# START OF Document text

At Bywell Junior School we believe that reading is an essential life skill which underpins all areas of the curriculum and our core values. We are committed to providing the children with a literacy rich environment, high quality texts and inspiring learning opportunities which will enable them to gain a lifelong enjoyment of reading, books as well as developing their own personal values.

We encourage our pupils to progress through all the levels of our home/school reading scheme (this includes a wide range of text types – fiction, non-fiction, graphic novels, classics etc.). Once the children have progressed through this scheme, we believe the children have the independence to choose appropriate texts that interest them and challenge them as readers, developing their sense of justice and compassion – as well as reading texts that have been recommended to them either by their peers or by an adult.

# END OF Document text

> Set of tasks:
1. Repeat the school reading statement word for word, starting with "We encourage our" and going on through "by an adult.".
2. In two sentences, summarize the school reading statement.

# START OF Dataset rows

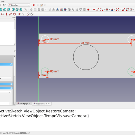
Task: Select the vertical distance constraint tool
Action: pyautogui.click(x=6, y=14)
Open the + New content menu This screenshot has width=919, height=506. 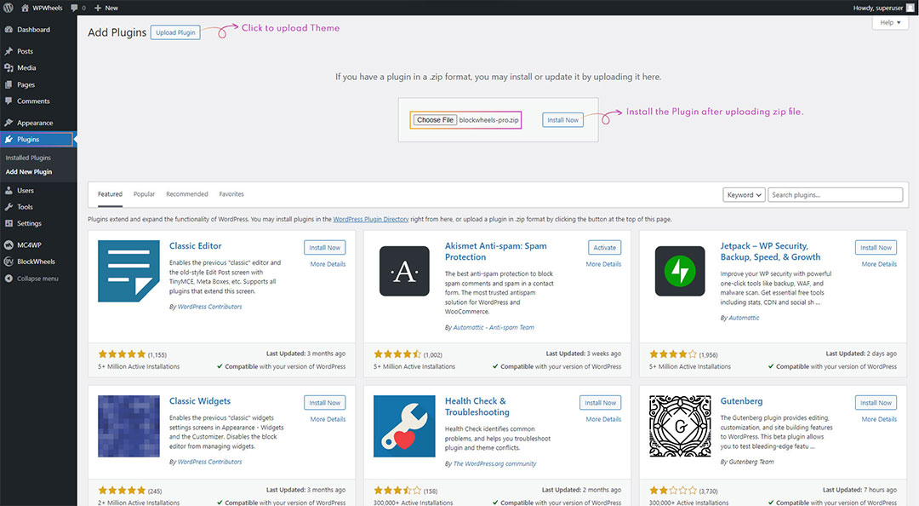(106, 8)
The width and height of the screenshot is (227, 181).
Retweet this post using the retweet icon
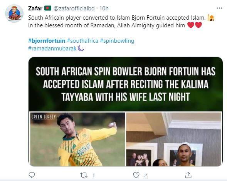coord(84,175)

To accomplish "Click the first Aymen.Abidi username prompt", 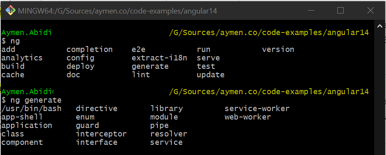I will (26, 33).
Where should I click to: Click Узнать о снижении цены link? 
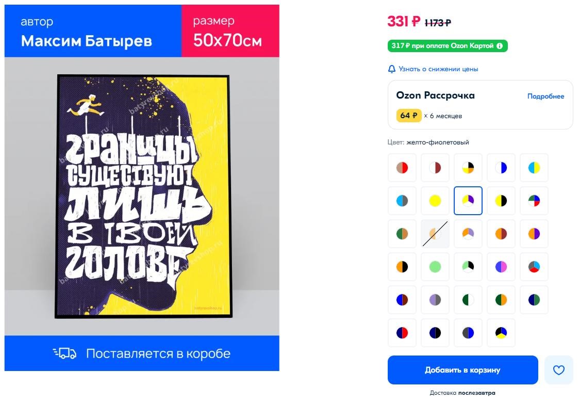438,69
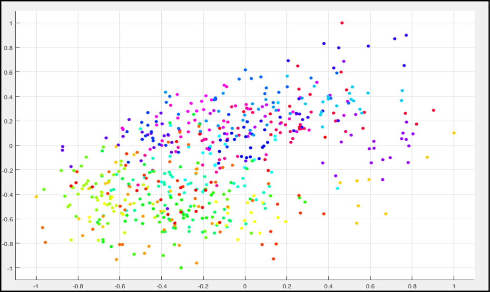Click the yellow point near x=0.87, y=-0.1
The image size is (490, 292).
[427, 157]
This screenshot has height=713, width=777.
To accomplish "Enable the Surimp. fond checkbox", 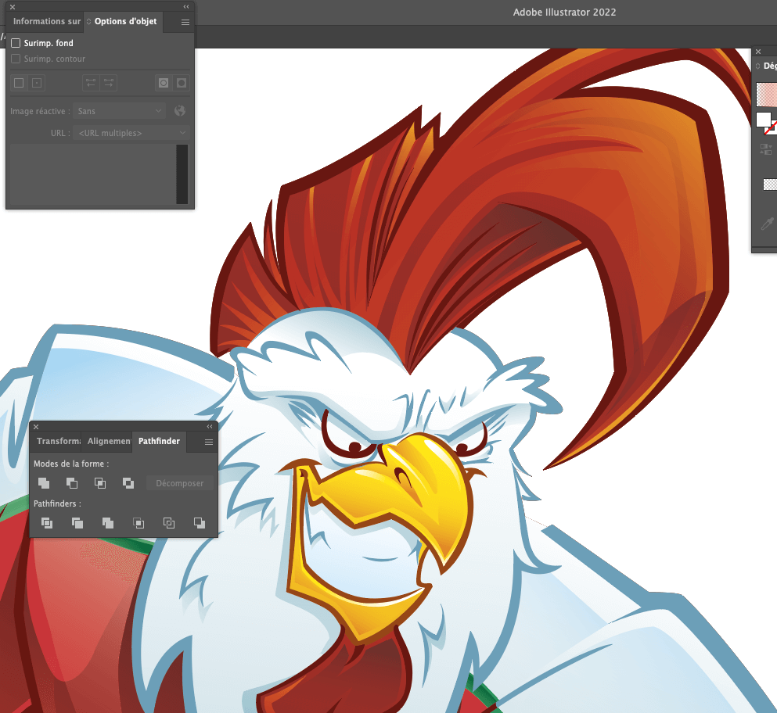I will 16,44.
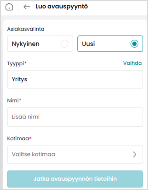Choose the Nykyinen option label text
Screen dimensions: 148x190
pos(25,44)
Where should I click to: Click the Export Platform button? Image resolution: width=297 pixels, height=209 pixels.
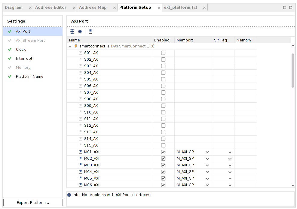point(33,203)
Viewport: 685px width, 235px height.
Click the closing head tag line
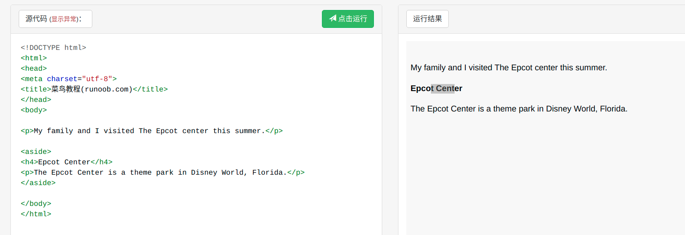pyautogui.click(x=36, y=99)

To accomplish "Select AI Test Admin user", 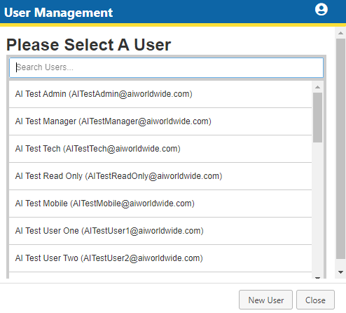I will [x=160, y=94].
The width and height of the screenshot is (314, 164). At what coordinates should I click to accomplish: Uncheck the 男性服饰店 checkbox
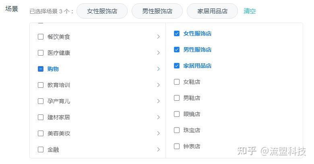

# END OF Dataset rows

> Final results:
1.
We encourage our pupils to progress through all the levels of our home/school reading scheme (this includes a wide range of text types – fiction, non-fiction, graphic novels, classics etc.). Once the children have progressed through this scheme, we believe the children have the independence to choose appropriate texts that interest them and challenge them as readers, developing their sense of justice and compassion – as well as reading texts that have been recommended to them either by their peers or by an adult.

2. Bywell Junior School sees reading as an essential life skill that underpins the whole curriculum and its core values, and it commits to a literacy-rich environment, high-quality texts and inspiring learning opportunities so children gain a lifelong enjoyment of reading. Pupils are encouraged to progress through every level of a home/school reading scheme covering many text types, after which they are considered independent enough to choose interesting, challenging texts for themselves and to read texts recommended by peers or adults.